In this version, gini is not a computed because making that work with this table is a bit tricky (which suggests that the computed stuff needs a bit more thought to make it easy to extend and use).

class Table:
    """This table tracks the wealth of agents."""

    def __init__(self, model: BoltzmannWealth):
        self.data = {}
        for agent in model.agents:
            agent.observe("wealth", "on_change", self.update)
            self.data[agent.unique_id] = agent.wealth

    def update(self, signal):
        """handler for signal that updates the wealth for the agent in the table"""
        self.data[signal.owner.unique_id] = signal.new_value

    def get(self):
        """return the wealth of agents"""
        return self.data.values()

So, the startup is much slower (and I have not tried to improve this at all yet). Overhead while running is present but not bad. And remember, Boltzmann is a worst-case example, and none of the code here has been profiled. I have analyzed some parts a little bit for performance, but not in any great depth.

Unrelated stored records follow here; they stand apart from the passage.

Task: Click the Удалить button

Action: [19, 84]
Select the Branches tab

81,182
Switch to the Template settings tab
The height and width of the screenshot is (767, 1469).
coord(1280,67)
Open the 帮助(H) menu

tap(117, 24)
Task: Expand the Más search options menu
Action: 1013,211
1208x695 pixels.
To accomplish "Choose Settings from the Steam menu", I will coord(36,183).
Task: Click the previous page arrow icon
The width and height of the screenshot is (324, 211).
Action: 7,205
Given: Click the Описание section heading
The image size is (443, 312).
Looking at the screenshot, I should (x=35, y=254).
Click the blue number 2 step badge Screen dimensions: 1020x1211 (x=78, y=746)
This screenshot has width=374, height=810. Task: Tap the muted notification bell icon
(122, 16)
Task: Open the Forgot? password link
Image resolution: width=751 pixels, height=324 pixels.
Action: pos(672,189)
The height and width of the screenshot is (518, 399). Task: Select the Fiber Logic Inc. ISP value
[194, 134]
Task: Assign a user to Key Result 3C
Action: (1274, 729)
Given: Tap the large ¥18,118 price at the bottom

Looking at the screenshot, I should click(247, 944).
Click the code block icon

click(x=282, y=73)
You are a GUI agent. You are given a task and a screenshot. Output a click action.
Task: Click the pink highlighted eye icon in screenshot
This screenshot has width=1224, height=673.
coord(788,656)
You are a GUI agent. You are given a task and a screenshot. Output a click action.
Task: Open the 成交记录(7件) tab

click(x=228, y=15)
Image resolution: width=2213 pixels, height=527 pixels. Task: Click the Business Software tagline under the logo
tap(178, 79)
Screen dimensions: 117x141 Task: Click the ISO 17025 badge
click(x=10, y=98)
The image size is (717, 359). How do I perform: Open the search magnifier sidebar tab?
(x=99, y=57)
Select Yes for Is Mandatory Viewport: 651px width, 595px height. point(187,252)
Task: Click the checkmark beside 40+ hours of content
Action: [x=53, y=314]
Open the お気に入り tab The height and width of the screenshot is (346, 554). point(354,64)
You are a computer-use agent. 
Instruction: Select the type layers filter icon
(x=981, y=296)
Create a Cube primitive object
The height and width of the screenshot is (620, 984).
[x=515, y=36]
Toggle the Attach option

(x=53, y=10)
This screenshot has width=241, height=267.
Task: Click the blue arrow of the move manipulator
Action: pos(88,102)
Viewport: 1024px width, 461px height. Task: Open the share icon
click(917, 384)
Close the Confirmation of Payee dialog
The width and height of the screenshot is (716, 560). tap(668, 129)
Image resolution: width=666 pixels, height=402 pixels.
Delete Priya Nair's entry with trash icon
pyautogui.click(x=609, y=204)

Model	Size	Init time [95% CI]	Run time [95% CI]
BoltzmannWealth	small	🔴 +302.2% [+295.2%, +309.0%]	🔴 +8.6% [+8.2%, +9.1%]
BoltzmannWealth	large	🔴 +407.5% [+375.9%, +467.4%]	🔴 +24.8% [+23.9%, +25.8%]

So why is startup so slow? There is quite some overhead from initializing the agents with the additional data structures for emitting signals etc. Moreover, at the moment of object instantiation, the code figures out what observables have been defined and adds these to the instance. This is silly, and I have to figure out a way to do this once during class creation (instead of 100 times for each agent). Also, the percentages mislead for startup time. We go from roughly 0.00026 seconds to 0.001 seconds.

[Corvince]

I am positively surprised by the benchmark! It is really not bad for a worst case scenario. I agree that startup times are not so relevant and can probably be improved. @EwoutH maybe it makes sense to also include absolute times in the comment? I think its different for different models, but in case where startup time makes up less than 1% of total runtime its totally negligible.

/Edit already included!
But can you maybe run these benchmarks also for the "large" model? I want to see how it scales

[quaquel]

But can you maybe run these benchmarks also for the "large" model? I want to see how it scales

I am not sure what you mean. The benchmark results include both the small and the large version of the Boltzman wealth model.

[Corvince]

Oh, sorry, some brain fart must have happened. Yes it's already included, so just ignore my previous comment. Than it looks even better

[EwoutH]

I like the API!

[quaquel]

A quick update: I started adding tests. The Observable and HaObservable are now fully tested. Still need to do the test for computed/computable and for the SignalList.